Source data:
□ □ □ □ □ □ □

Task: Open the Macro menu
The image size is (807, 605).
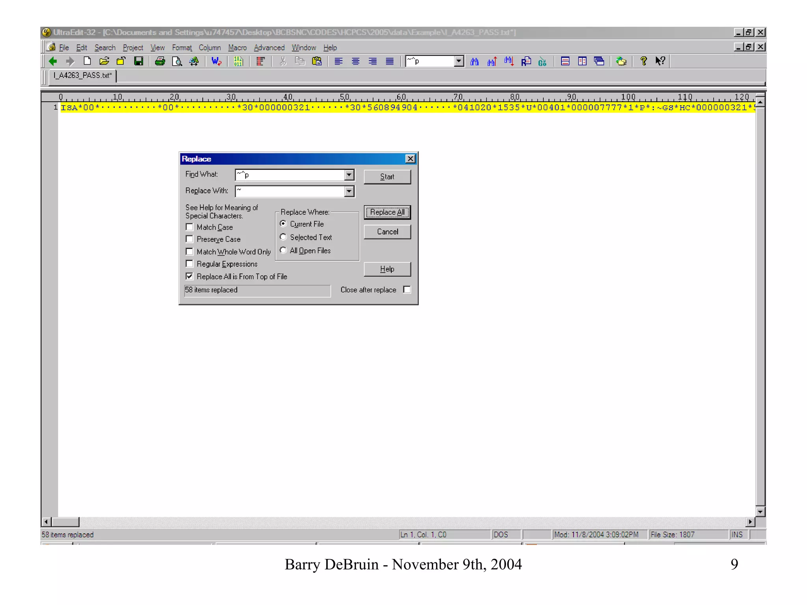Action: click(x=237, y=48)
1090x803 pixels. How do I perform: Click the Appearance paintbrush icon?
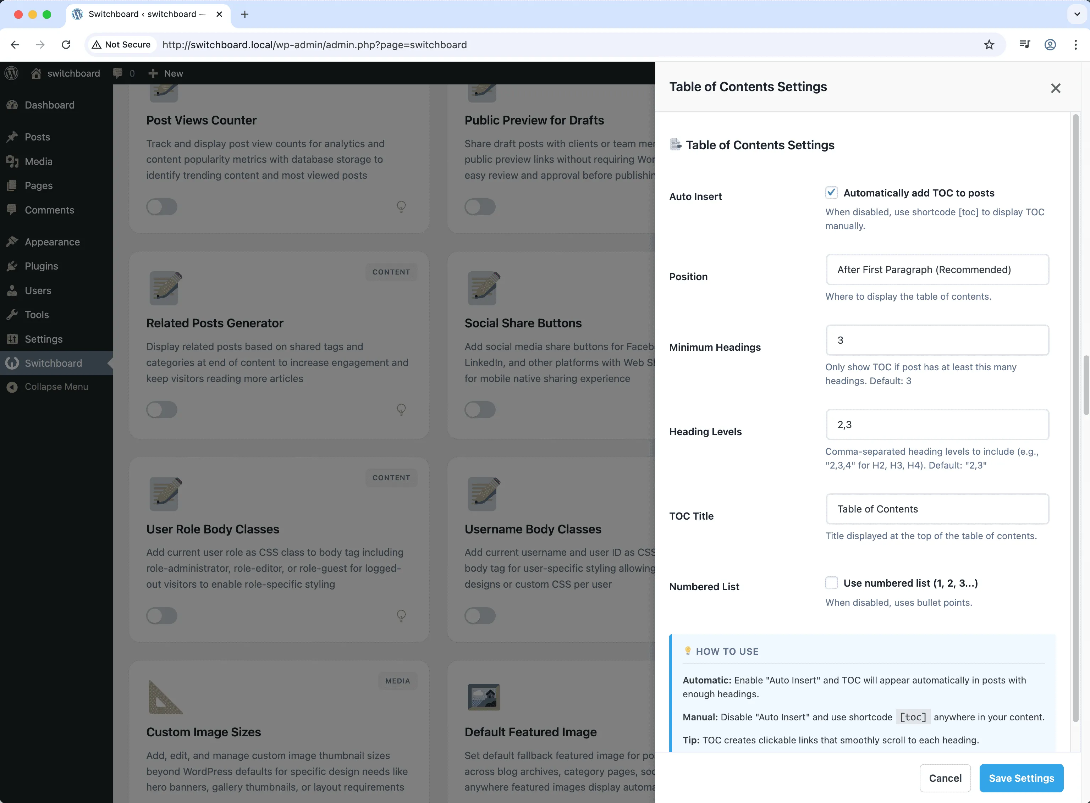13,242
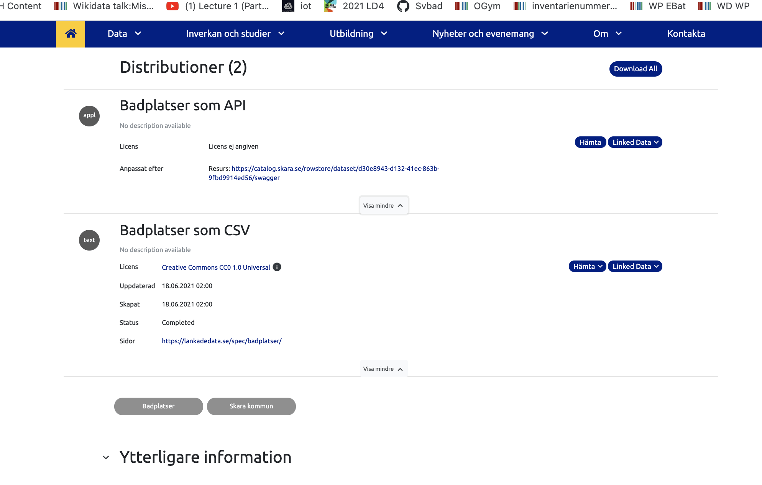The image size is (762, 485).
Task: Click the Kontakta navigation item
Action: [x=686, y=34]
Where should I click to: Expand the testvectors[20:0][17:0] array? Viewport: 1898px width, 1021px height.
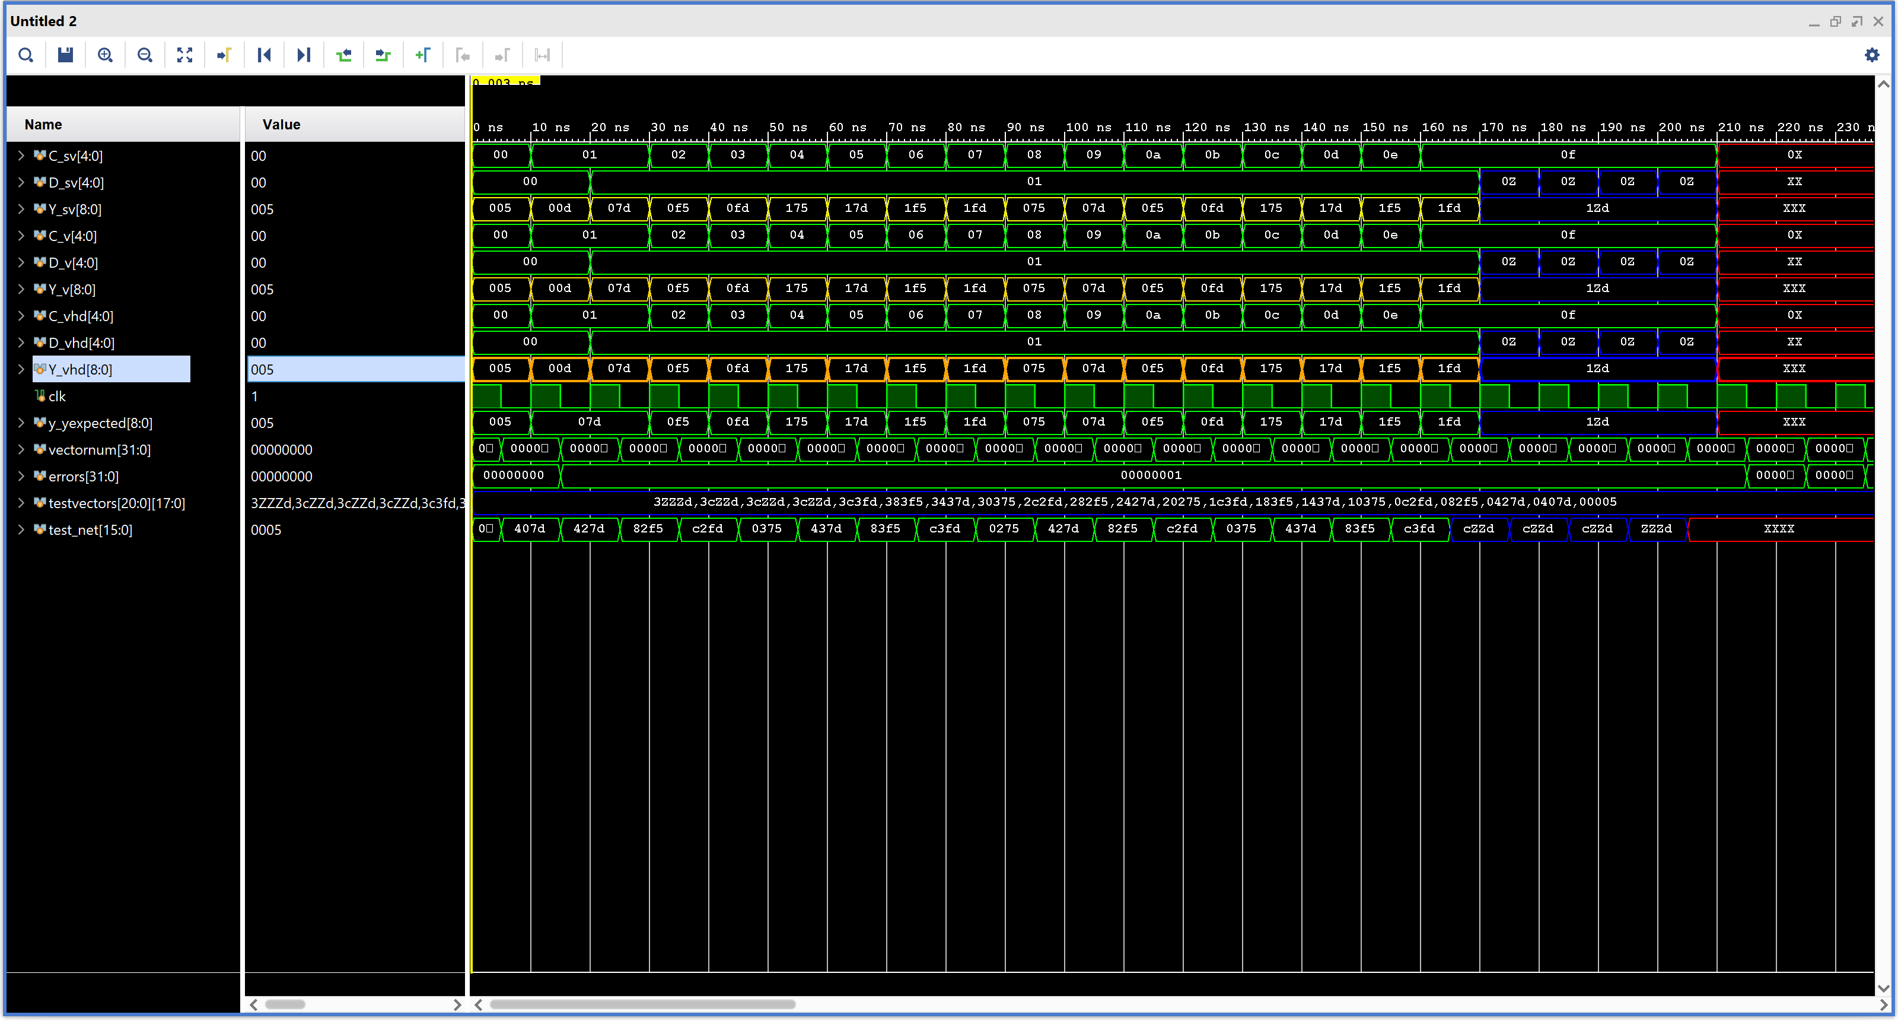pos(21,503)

□ □ □ □ □ □ □

● Activity: Copy out each line of the data exactly as it reads; skip the pictures.

● Answer box:
Task: Open the Macro menu
The image size is (807, 605).
Action: click(x=237, y=48)
1090x803 pixels. How do I perform: Click the Appearance paintbrush icon?
13,242
The image size is (762, 485).
Task: Click the Kontakta navigation item
Action: [x=686, y=34]
Where should I click to: Expand the testvectors[20:0][17:0] array? Viewport: 1898px width, 1021px height.
pos(21,503)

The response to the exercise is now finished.